The Faery’s Blessing.
A lowering winter sky had darkened the world around the house early in the evening, and it brought a feeling of cosiness to the small family inside. Outside it was a raw, windy, wintry evening. Inside the subdued lighting from the small wood fire and the soft lighting from the kitchen burnished the large eyes and round cheeks of two little girls. They were sitting on the pile of pillows and blankets on the floor of the lounge room.
A car’s lights swept through the horizontal slits of the bamboo blinds, which covered the lounge room windows. The car door slammed.

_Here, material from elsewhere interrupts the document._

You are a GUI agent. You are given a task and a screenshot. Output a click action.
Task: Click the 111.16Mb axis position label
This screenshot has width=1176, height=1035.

Two small girls wriggled about on the floor, on the blankets. The tiniest one’s little feet kicked rapidly up against the blanket. There was a ‘rap – a – rap’ on the front door and the eldest one, almost four, scrambled out to answer the door, knowing well who is there.
In winter her cheeks always glowed, like those of children living in the colder inland places. This made her large deep blue eyes appear even bluer, and you could spend ages lost in the clearness of that blue. At her age she didn’t really care what she wore, although she loved the colours of things. Her pyjamas were too big and as she padded to the door they had to be hitched up. She opened up the door and with a chuckle she darted back under the blanket, next to her little sister.
The father came in, smelling of petrol and dirt. He was cold and the ends of his work jeans, from the knees down were saturated and had been all day. He dropped to the floor, next to his daughters on the blanket and wrapped an arm over the bundles of little legs and arms and splotches of blue, hazel pink and blonde and flannelette that bumped and wriggled about with happiness.
He swept up the baby and put her in between himself and the eldest one. She had the largest hazel eyes, with flecks of many colours, which seemed to change with the colour she wore, the colour of the sky or by the state of mind, she was in. She had a large high forehead, as yet unhidden by hair. She had learned a new game. This consisted of sticking her tiny pink-bottomed foot out to be tickled by her sister and then snatching it away at the last moment, if she could.
In the moment the photo was taken, that foot is trapped loosely by her sister and the baby is full of anticipation and excitement of the game. The baby crows and chortles with delight. Upon the eldest girl’s face was the broadest, wildest and happiest smile ever, and she was totally absorbed in the moment.
Sometimes it seemed to the mother that she was an observer to all this life, even while she knew she was at the centre. She took the photos. Often she felt an inside – outside, swinging feeling as if events, as dear as they were to her, were like a series of images, filed away in her mind, so precious were they. And yet she was in amongst all of that life, as it was she who laid the blankets down, who lit the fire, who made the home warm and comfortable, for the little girls and the cold and tired man.
She was aware at the moment she took the photo, that there was a magic field, a faery’s blessing which appeared to bind the small family together, in this moment of fun.
She knew that in all of us there was the raw pleasure of mindless fun, that made the heart thrill, and made the feet want to stamp out rhythms older than time, that bound the generations and people together. She came to realise that the faery’s blessing laid upon the family, drew them inwards to its centre, but allowed them to roam far away, with clear memories of the eye shine, the warmth and the love.
She also learnt that for each faery’s grace given, one seemed to be taken away, as if a balance had to be struck. But she realised that the gift held fast. This blessing allowed those two little girls to grow towards the holiness of that time, of that closeness and love. It enabled them to carry their endowment around their shoulders like a starry blue cloak. This cloak they could pull about themselves to hide or to seek protection and healing, or they could spread the cloak out on their arms, wide in the air, when they needed to fly, to see, to laugh, to know and understand.